C'è tanta poesia, in #andràtuttobene, cortometraggio che Christian Mancini, 30 anni, e Giacomo Tanzarella, 31, entrambi locarnesi, hanno dedicato al “lockdown” sofferto dalla città. Sembrano, oggi, immagini lontanissime, quelle del vuoto generalizzato, della solitudine come controffensiva istituzionalizzata, del distacco improvviso nei rapporti sociali. Ma è roba di ieri. Che potrebbe, forse in misura meno drastica, tornare domani. «L'obiettivo - spiega Giacomo - era raccontare una storia universale, vista con gli occhi puntati su Locarno, la nostra città. Non c'è tempo, nelle immagini, non c'è luogo: ci sono tutti i luoghi colpiti dalla pandemia, e tutti i “lockdown” osservati in quei terribili due mesi di chiusura generalizzata». Il tentativo, aggiunge Christian, «è stato quello di restituire il concetto in modo personale e universale insieme, andando oltre la cronaca giornalistica, con ritmi diversi rispetto a quelli che ci hanno presentato altri prodotti televisivi». Il risultato, concentrato in 8 minuti, è un grande silenzio che parla vestito di musica. E che ripercorre idealmente una giornata, dall'alba al tramonto, raccontando nello stesso momento tutte le giornate di “vuoto” intercorse fra il 15 marzo e l'11 maggio.

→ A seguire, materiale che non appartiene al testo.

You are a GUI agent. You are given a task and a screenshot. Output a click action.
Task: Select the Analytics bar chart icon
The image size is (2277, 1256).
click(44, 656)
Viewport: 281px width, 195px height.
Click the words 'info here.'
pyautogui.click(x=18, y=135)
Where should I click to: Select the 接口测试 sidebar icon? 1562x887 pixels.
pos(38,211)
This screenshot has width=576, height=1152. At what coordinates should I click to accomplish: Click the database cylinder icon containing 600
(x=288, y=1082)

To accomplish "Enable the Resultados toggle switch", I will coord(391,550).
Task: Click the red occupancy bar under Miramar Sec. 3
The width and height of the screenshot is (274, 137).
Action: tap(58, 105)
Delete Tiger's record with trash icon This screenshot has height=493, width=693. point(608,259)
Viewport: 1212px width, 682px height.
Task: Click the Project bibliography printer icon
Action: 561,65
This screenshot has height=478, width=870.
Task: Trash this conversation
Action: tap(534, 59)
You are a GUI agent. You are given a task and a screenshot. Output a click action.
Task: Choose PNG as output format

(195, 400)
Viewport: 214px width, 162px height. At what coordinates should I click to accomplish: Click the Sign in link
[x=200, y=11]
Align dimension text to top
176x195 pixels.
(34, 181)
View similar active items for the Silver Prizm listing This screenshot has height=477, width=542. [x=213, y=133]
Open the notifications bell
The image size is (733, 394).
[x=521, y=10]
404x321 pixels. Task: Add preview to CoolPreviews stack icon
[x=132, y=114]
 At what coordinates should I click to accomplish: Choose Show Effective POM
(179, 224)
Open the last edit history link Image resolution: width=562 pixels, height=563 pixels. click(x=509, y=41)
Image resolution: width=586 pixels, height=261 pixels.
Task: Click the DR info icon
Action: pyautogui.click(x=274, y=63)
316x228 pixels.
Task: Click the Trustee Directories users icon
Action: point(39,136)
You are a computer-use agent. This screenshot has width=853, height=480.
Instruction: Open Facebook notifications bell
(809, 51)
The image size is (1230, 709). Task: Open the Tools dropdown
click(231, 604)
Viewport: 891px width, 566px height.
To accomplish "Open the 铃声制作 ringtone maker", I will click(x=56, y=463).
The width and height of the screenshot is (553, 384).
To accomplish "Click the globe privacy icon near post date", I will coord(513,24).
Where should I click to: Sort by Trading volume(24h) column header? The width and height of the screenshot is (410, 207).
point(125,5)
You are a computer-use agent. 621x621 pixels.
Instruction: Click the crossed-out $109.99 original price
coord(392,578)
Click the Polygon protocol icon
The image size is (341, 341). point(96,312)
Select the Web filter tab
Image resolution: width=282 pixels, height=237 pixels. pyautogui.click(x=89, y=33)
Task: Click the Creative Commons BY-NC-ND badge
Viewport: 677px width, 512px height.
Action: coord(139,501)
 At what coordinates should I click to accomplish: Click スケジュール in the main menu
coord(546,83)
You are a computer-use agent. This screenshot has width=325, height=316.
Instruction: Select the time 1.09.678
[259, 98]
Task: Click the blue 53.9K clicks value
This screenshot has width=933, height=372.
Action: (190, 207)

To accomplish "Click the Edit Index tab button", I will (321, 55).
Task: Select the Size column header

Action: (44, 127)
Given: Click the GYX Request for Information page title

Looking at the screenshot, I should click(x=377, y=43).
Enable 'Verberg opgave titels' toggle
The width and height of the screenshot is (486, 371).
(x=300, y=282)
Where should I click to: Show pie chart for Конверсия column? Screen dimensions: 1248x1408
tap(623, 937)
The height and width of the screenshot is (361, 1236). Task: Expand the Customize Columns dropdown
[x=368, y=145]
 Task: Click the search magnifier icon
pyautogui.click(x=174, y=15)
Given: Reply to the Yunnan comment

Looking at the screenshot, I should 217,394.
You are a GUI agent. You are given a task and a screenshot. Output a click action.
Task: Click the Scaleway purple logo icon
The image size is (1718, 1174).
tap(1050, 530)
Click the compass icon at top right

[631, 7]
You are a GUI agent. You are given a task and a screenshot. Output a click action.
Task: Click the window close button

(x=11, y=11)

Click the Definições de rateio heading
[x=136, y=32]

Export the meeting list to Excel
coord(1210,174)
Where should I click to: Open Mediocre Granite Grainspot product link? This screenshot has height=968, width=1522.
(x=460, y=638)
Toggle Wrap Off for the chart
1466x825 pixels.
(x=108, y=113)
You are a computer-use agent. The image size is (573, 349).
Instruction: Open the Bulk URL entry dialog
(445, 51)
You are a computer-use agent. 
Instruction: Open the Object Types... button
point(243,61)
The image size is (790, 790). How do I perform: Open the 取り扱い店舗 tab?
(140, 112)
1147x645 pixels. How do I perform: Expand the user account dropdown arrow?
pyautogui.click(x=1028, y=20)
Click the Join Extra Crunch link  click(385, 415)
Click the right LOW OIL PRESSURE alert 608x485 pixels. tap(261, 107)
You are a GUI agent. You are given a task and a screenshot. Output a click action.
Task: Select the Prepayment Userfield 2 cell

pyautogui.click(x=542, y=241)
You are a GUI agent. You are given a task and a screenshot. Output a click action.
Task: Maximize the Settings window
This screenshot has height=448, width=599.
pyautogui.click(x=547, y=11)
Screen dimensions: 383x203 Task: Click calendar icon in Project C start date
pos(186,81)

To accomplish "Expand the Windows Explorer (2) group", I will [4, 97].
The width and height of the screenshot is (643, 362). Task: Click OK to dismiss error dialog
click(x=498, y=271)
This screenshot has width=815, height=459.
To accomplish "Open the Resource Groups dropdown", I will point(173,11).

'Una risposta al letargo forzato'

«L'idea è arrivata in maniera quasi prepotente verso il 10 marzo, quando appariva chiaro che tutti i programmi della mia vita, e quelli della vita di Giacomo, per un po' sarebbero rimasti per così dire in letargo - ricorda Christian -. Personalmente avrei voluto partire per l'estero per dare avvio a un altro progetto. Ma non si poteva, e tuttavia bisognava reagire. “Facciamolo qualcosa qua”, ho suggerito, e così il progetto è partito». Come un biomedico e ricercatore (Christian) e un musicista e compositore possano averlo confezionato in questo modo, soltanto la passione e la sensibilità possono spiegarlo. Una passione, e una pazienza, declinate anche nelle necessità operative di incontrarsi di persona il meno possibile, durante tutto il tempo della produzione e della post-produzione, se non tenendosi a debita distanza, seduti sui cofani delle rispettive auto, o scambiandosi il materiale in un infinito ping-pong di files rimbalzati da un computer all'altro.

Scelte morali

«Per le riprese abbiamo voluto evitare gli ospedali e le immagini d'emergenza: c'è chi non ne è uscito. Eticamente e moralmente non potevamo fare altrimenti - considera Giacomo -. Così abbiamo puntato sull'aspetto umano, sulla paura del virus che permeava tutto e tutti». Un lavoro che voleva essere impattante può dirsi riuscito senza aver avuto bisogno di urlare. Se ne sono accorti, con ogni evidenza, due importanti festival internazionali come il Madrid Film Awards e l'Independent Shorts Awards di Hollywood, che hanno accettato #andràtuttobene nelle rispettive selezioni ufficiali. «Francamente non sappiamo quanto importanti siano nell'ampio contesto delle rassegne grandi e piccole che affollano il pianeta - nota Giacomo - ma Amos Sussigan, che è un amico, e in campo cinematografico anche un riferimento importantissimo, dice che l'indirizzo di Hollywood è quantomeno nella zona giusta...».